Another would be to use a finite-difference approximation of the third derivative itself. The interesting thing about this approach is that it gives you some handle on the scaling – by changing \epsilon and comparing to the third derivative estimate you can see if you’re getting a more precise estimate (which is good) or a flat estimate (which indicates floating point problems).

Sadly my numerical methods notes are at my parents’ place so I can’t speak to a few there tricks that I vaguely remember but can’t find references for.

That’s actually what I want.
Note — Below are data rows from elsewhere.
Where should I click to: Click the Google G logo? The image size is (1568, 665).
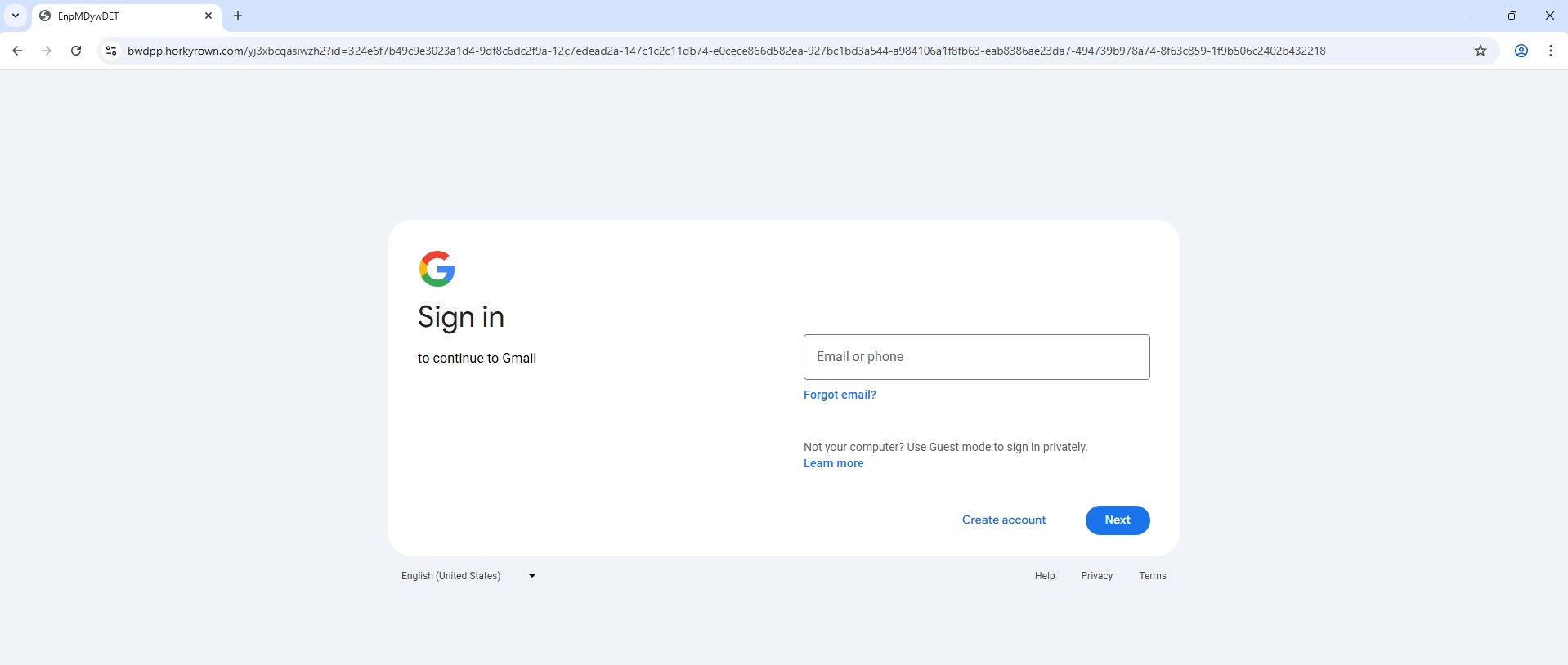(x=437, y=269)
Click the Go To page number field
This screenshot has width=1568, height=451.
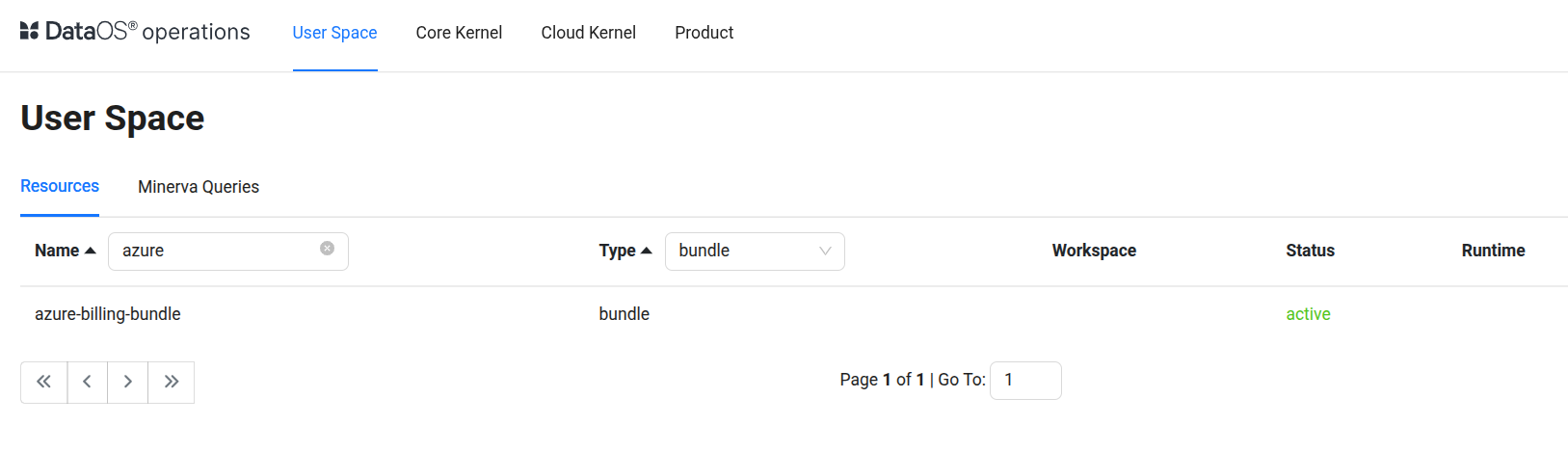tap(1025, 380)
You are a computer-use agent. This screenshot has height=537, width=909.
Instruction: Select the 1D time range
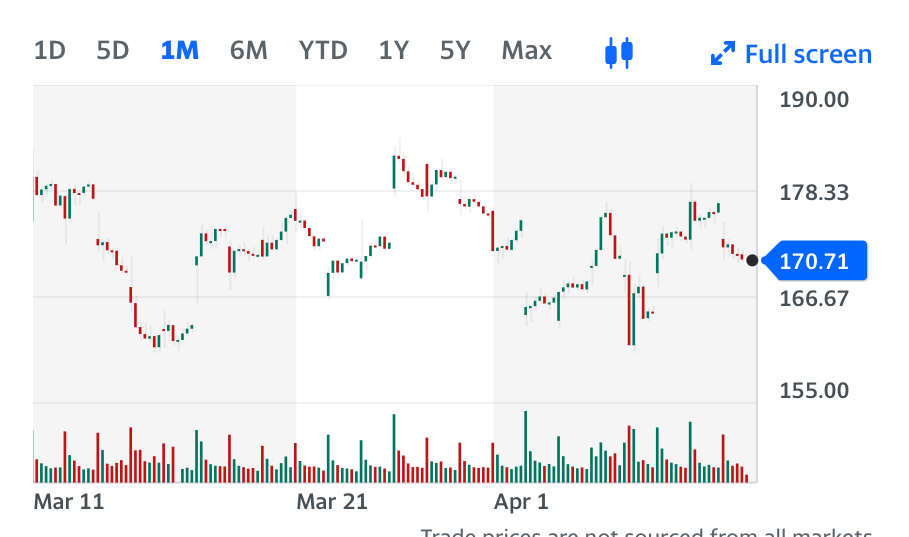point(49,50)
I’m evaluating relative error

\textrm{err}(u, v) = \frac{\displaystyle u - v}{\displaystyle 0.5 \cdot (|u| + |v|)}.

If x = 10^{10}, I want different error than x = 10^{-10}.

Thanks! They need to consolidate the Wikipedia pages around this!
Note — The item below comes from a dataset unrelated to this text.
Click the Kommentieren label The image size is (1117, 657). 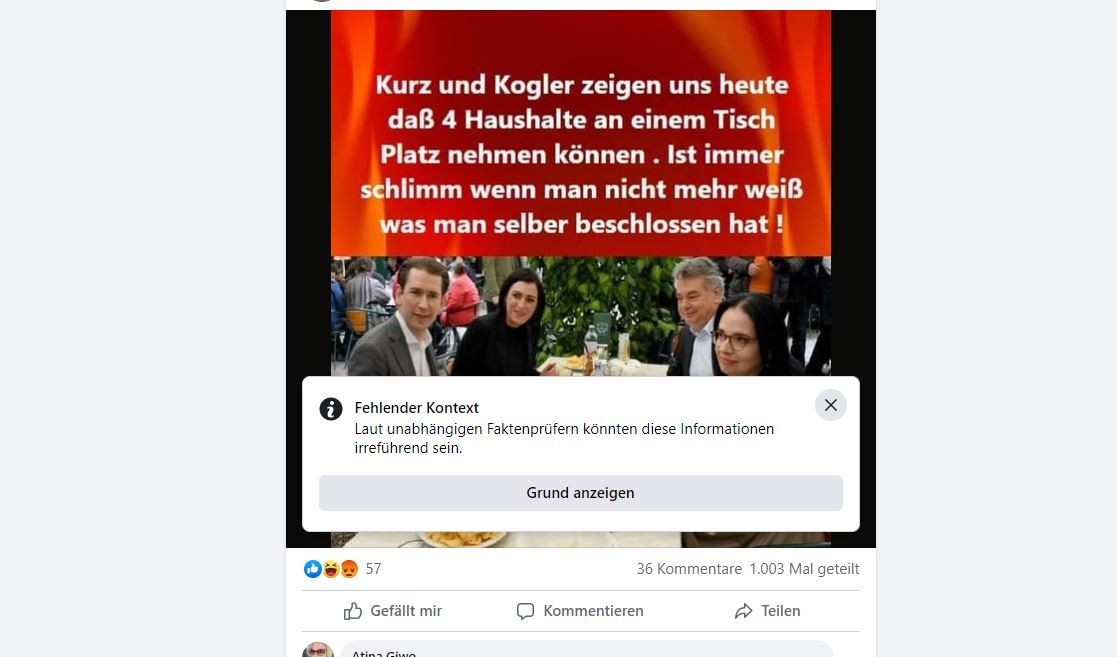[x=593, y=611]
I found the finite difference page approximation page, which as a finite difference derivative approximation section that doesn’t link to the page @Daniel_Simpson found.

The simple recommendation is to evaluate f(x) and f(x + h) with h = \sqrt{\epsilon} \, x, where \epsilon is the machine precision, whihc is roughly \epsilon \approx 10^{-16} for double-precision, so \sqrt \epsilon \approx 10^{-8}. The more complex technique uses second derivatives to choose a better h, but I don’t think we need to be that extreme.
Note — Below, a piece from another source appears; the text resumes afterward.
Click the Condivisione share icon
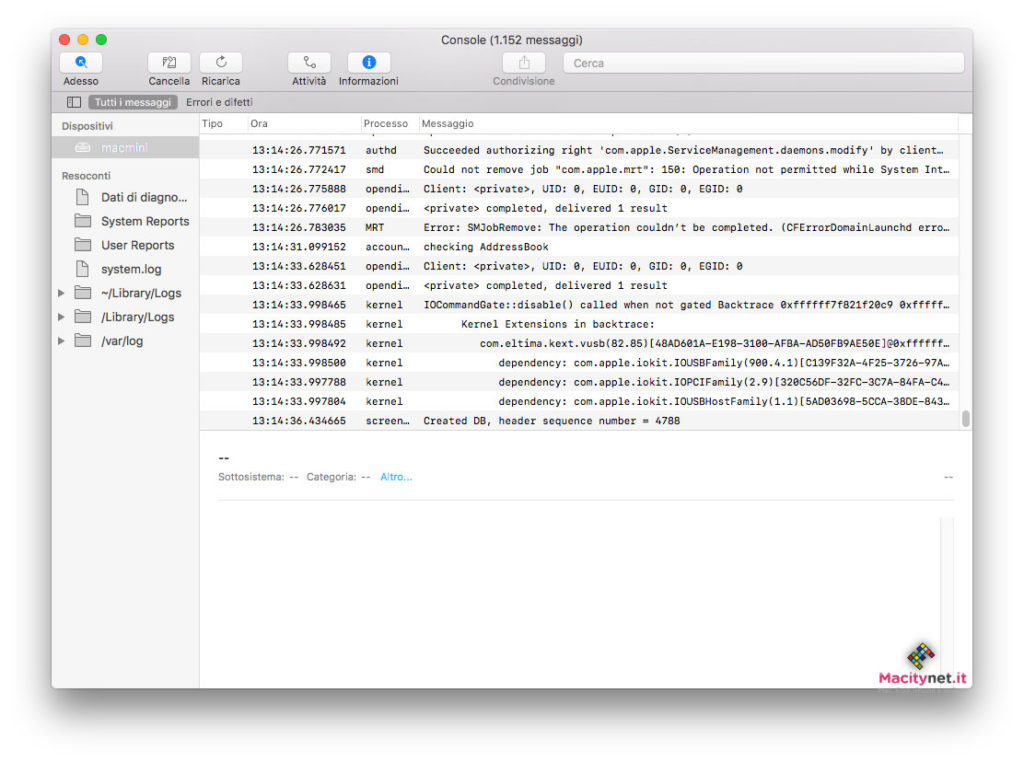This screenshot has width=1024, height=762. 524,62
Obviously, this won’t work when x = 0, hence my question 3.

I would do something like max(epsilon, epsilon*|x|)

I was using x == 0 ? epsilon : epsilon * fabs(x).

Specifically, if x = 1e-20, I want the difference used to be 1e-28, I think. It’s just that when it’s zero, I can’t make it zero. I could make it really small, though, like 1e-20, but then I’d worry about overflow/underflow issues.

Oh, I thought you were referring the error in finite difference formula…

I don’t think you want the difference to be 1e-28 for most functions. If f'(x) < C for some x in a neighbhourhood of zero (which will basically always happen for functions that we care about in Stan), then |f(1e-28) - f(0)| \leq C * 1e-28 which will almost definitely lead to underflow.

I looked at what numerical recipes in C says about what to do near zero and it suggest s replacing x with a “characteristic scale”. Basically, the argument is that
h \approx \sqrt{\epsilon_m\frac{f(x)}{f''(x)}} \approx \sqrt{\epsilon_m} x_c
where x_c = (f(x)/f''(x))^{1/2} \approx x where that last approximation is more for convenience than anything else, but holds esxactly when f(x) = x^2 is quadratic (which is locally true). Near zero it is suggested that x is replaced with a “characteristic scale” over which the function changes. So the option above isn’t great. 1e3 or 1e6 as a default minimum characteristic scale makes sense to me, whereas x == 0 ? epsilon : epsilon * fabs(x) is probably asking for underflow

I asked and I received. Dan was right. My original version underflows for small x. No wonder all the numerical analysis people are so worked up about subtraction! It was worth dusting off Numerical Recipes as they have a useful decomposition of error into rounding and approximation error. Dan already included all the relevant conclusions.

I wound up using h = \epsilon^{1/3} * \max(1, |x_n|) for the stepsize for differencing for input dimension x_n (where \epsilon is the machine precision, or about 10^{-16} for the double-precision floating point we’re using). I took the cube root because it was recommended for the symmetric case of evaluating f(x + h) and f(x - h).

The de Levie paper has a section on choosing step size which seems to look like what Numerical Recipes is saying, but I’m not a native speaker of applied math(s).